= Fort Nago =

Austro-Hungarian fortification in Trentino, Italy

Fort Nago (Forte Nago, Strassensperre Nago) is an Austro-Hungarian fortification built in Northern Italy. Between 1860–62, Nago was built to guard the local pass. At the time of its construction, Nago was considered the best design for a road block, using a smaller, lower structure at the roadside which was supported by a larger structure up the hill. The higher structure could watch the road from farther up, but the lower structure at the roadside was blind to anything not almost on top of it. The lower structure could physically cut off the road using a large iron door. Both structures were built out of chiseled limestone.

==Armament==
- 6 M63 10 cm guns in the upper fortification
- 4 M73 12 cm guns (Upper)
- 1 M61 15cm gun (Upper)
- 2 10cm guns in the lower fortification

From 1881 till 1900, Nago was supported by the "Sagron" Battery on Monte Baldo, just to the south. Nago's garrison was 5 officers and 148 enlisted men.
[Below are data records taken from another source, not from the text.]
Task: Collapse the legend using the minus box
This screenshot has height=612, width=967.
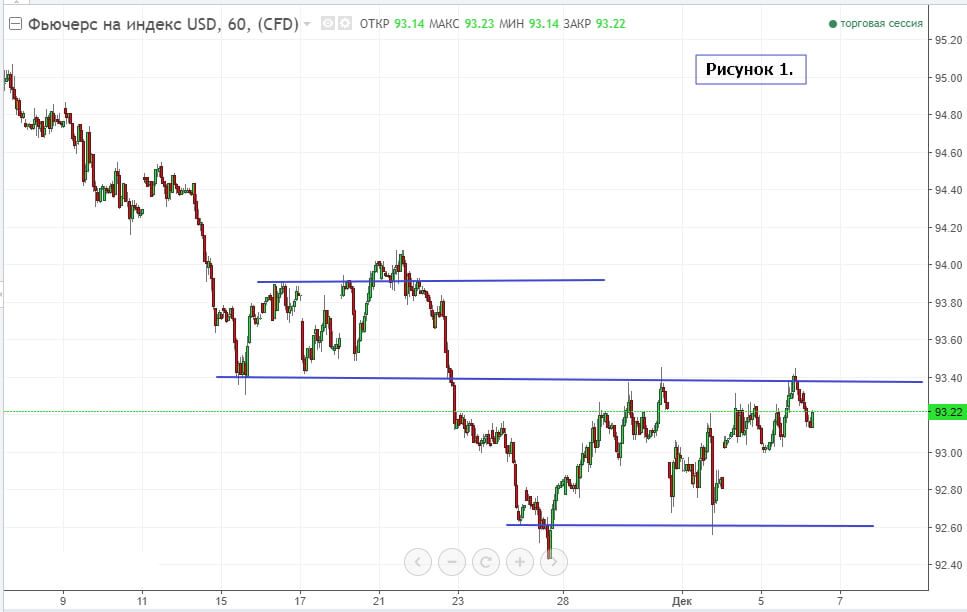Action: [x=14, y=23]
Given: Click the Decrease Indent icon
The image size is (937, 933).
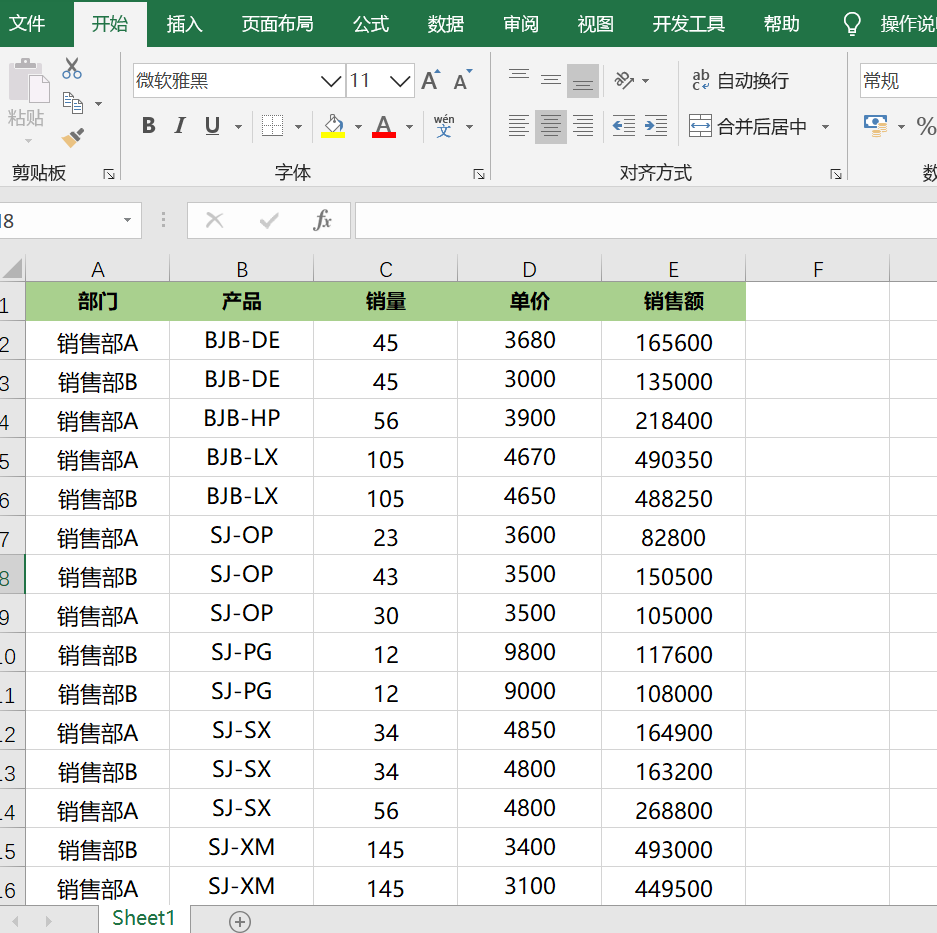Looking at the screenshot, I should [x=623, y=126].
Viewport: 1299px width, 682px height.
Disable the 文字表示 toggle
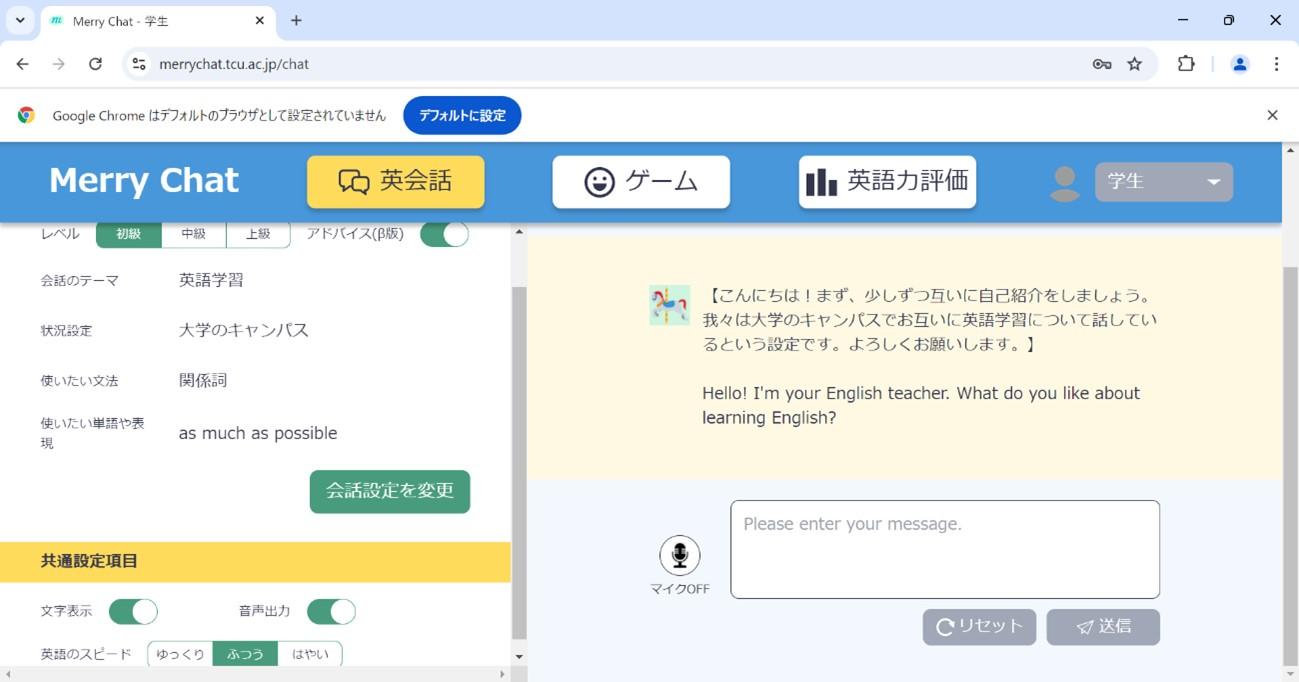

At the start of hostilities with Italy in May 1915, Nago's guns were removed and placed in a cave battery nearby.

==Post-war to today==
In 1969, work was started to restore the upper fort and slightly modified the structure. In the late 1990s, the municipality of Nago–Torbole, with support from the Superintendency for Architectural Heritage, began restoring Nago. In 2000, restoration wrapped up and the upper floor of the upper fortification now houses a restaurant, while the bottom floor is an exhibition space. The lower fortification at the road level is for catering now.